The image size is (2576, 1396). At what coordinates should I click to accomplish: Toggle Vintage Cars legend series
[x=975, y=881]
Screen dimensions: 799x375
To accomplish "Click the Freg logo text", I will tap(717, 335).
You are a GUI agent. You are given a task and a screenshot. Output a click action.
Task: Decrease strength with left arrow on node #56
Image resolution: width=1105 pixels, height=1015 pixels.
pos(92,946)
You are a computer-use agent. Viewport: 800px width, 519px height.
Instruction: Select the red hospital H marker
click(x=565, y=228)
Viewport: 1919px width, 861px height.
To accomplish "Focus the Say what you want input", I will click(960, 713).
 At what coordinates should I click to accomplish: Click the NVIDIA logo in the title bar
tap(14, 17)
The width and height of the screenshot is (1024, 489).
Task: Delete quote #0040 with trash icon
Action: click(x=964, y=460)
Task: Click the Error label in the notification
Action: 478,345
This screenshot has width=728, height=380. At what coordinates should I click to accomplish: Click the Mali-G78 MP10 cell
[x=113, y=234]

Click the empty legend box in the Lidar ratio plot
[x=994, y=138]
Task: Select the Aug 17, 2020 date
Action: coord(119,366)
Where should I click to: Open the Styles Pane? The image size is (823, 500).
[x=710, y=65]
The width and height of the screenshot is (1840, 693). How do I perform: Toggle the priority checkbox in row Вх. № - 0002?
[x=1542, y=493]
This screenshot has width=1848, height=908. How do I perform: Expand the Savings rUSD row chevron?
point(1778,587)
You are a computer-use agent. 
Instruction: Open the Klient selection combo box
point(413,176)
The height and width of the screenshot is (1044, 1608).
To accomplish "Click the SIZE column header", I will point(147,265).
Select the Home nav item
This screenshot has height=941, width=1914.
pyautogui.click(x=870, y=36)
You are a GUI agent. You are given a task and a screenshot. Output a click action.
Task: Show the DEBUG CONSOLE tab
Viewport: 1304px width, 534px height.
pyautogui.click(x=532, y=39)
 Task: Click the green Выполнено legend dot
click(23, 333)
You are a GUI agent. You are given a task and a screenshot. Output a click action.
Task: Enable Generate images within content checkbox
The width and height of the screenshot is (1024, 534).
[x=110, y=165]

★ ★ ★ ★ ★

Short task.
Rescale the listing, starting with the line that contains "This screenshot has width=1848, height=908." and going on through the line that contains "I will point(147,265).", both included, and give back only those lines. Repeat the requests unchanged, but multiply every click coordinate in the answers by 2.6 and round each result to a whole number, with halves rounded up.

Exercise response.
This screenshot has width=1848, height=908. How do I perform: Expand the Savings rUSD row chevron?
point(4623,1526)
You are a computer-use agent. 
Instruction: Open the Klient selection combo box
point(1074,458)
The height and width of the screenshot is (1044, 1608).
To accomplish "Click the SIZE column header", I will point(382,689).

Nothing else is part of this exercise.